[Dataset entries]
--- START ---

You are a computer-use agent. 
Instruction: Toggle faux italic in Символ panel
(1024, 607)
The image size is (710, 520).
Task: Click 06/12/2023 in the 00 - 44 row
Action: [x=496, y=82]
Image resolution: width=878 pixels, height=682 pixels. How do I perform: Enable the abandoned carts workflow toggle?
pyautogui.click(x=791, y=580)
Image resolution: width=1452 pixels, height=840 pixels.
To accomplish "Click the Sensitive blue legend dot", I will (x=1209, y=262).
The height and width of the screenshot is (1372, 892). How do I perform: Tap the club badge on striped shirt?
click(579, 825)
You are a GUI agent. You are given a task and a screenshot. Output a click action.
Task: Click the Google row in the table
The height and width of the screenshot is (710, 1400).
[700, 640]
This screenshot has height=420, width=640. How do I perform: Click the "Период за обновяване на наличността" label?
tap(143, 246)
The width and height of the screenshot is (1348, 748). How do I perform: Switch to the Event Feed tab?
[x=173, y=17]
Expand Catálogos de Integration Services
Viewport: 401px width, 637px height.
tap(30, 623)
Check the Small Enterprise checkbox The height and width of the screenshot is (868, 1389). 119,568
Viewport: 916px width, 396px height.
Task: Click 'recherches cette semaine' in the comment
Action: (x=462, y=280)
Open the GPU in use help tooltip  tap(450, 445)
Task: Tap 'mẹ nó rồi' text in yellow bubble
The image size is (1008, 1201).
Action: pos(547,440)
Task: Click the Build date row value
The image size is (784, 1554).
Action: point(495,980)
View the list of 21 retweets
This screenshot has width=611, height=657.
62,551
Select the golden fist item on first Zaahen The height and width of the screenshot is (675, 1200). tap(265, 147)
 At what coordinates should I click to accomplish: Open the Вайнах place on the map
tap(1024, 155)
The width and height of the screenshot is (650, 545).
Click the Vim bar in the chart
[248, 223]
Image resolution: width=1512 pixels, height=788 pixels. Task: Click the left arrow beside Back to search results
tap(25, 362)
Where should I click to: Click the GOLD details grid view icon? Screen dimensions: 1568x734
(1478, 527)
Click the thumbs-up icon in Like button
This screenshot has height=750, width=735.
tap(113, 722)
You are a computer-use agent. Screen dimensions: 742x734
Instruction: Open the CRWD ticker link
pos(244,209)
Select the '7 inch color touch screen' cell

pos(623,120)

--- END ---

## THE TASK
The required output is the entries from their opening line through the line holding "Image resolution: width=1452", repeated exactly, with both end lines kept.

## SOLUTION BELOW
You are a computer-use agent. 
Instruction: Toggle faux italic in Символ panel
(1024, 607)
The image size is (710, 520).
Task: Click 06/12/2023 in the 00 - 44 row
Action: [x=496, y=82]
Image resolution: width=878 pixels, height=682 pixels. How do I perform: Enable the abandoned carts workflow toggle?
pyautogui.click(x=791, y=580)
Image resolution: width=1452 pixels, height=840 pixels.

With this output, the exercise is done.